■ **Work required**:
Copy the items below from the line containing "You are a computer-use" through the end of the items, inclusive, and shift every number in the answers (the coordinates and viewport dimensions) up by 44. Leave the pictures out.

Data on locating visible targets
⁂

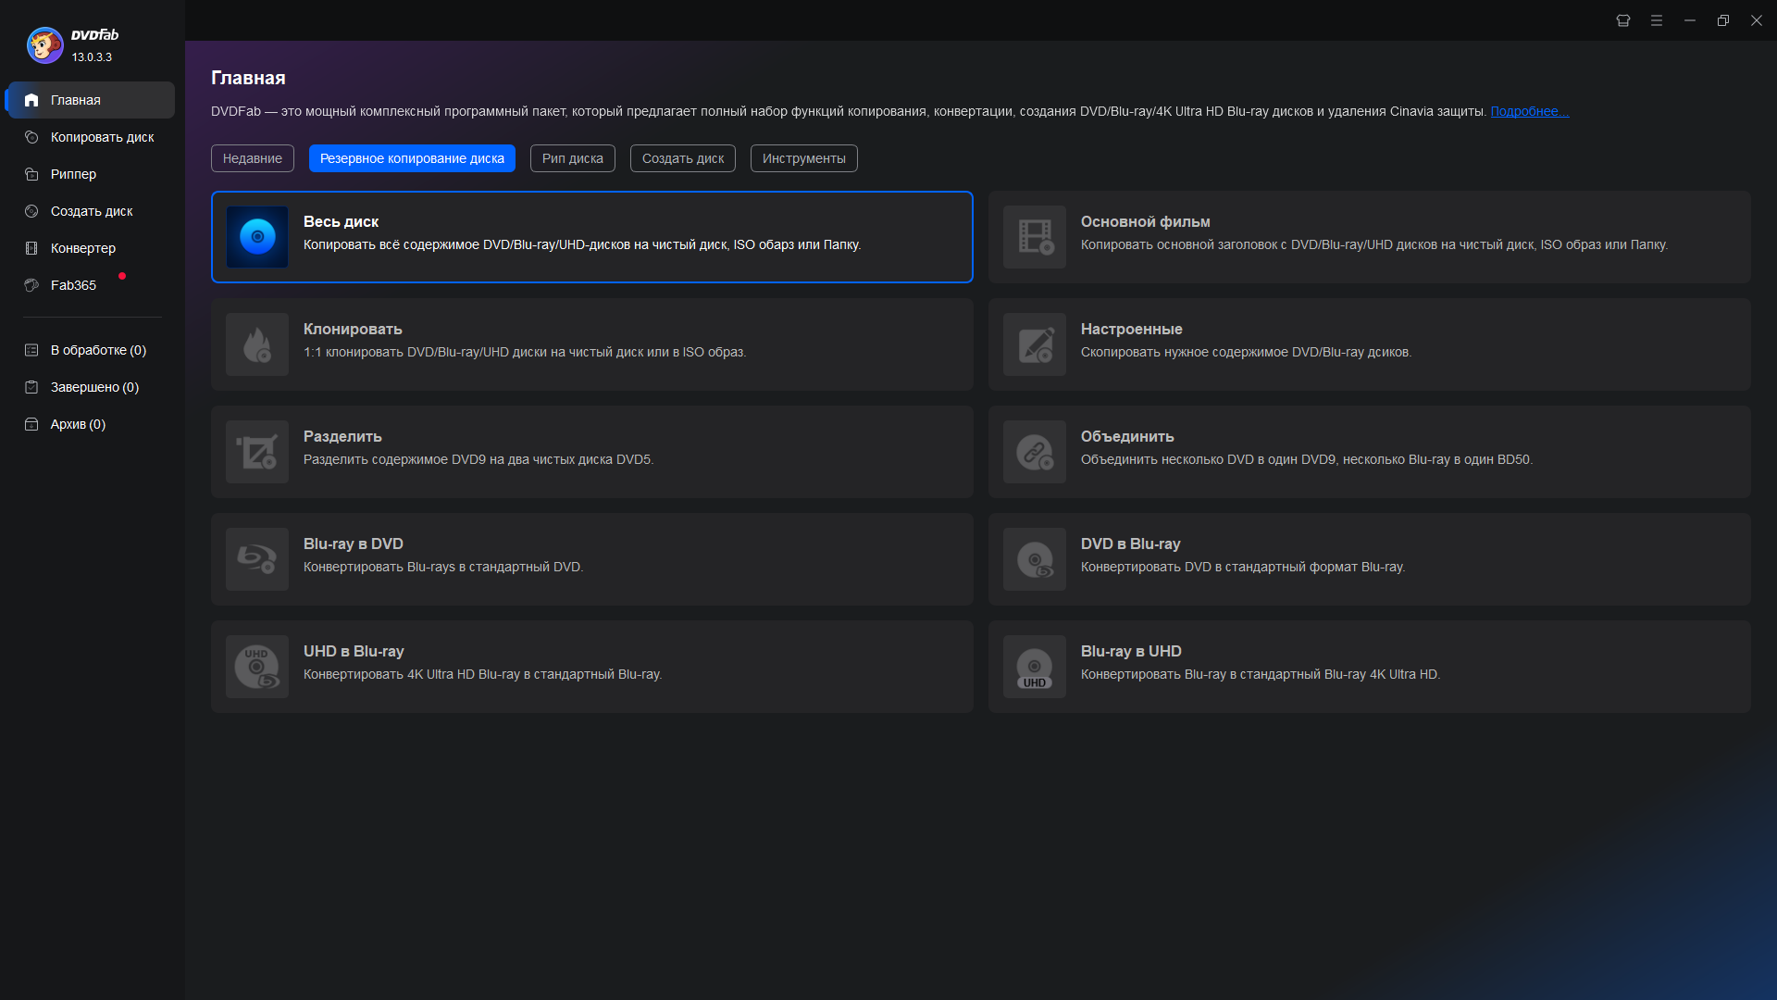
Task: Open the В обработке (0) queue
Action: pyautogui.click(x=98, y=350)
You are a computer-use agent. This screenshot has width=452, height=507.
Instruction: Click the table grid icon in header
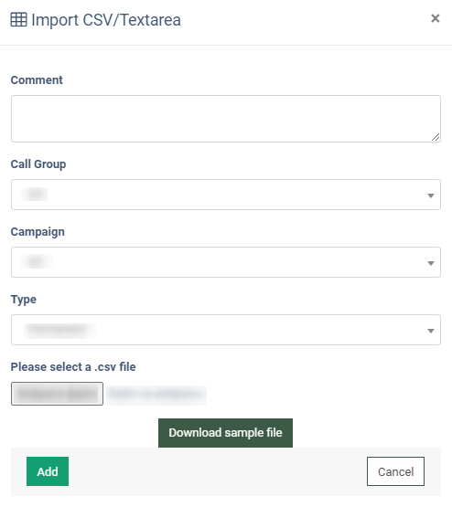[x=19, y=20]
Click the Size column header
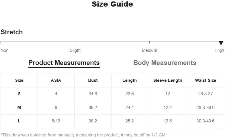Viewport: 225px width, 139px height. pos(19,80)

⁂

■ **Final result**:
You are a computer-use agent. This screenshot has width=452, height=507.
Instruction: Click the table grid icon in header
[x=63, y=64]
Click the Size column header
Viewport: 269px width, 183px height. pos(63,124)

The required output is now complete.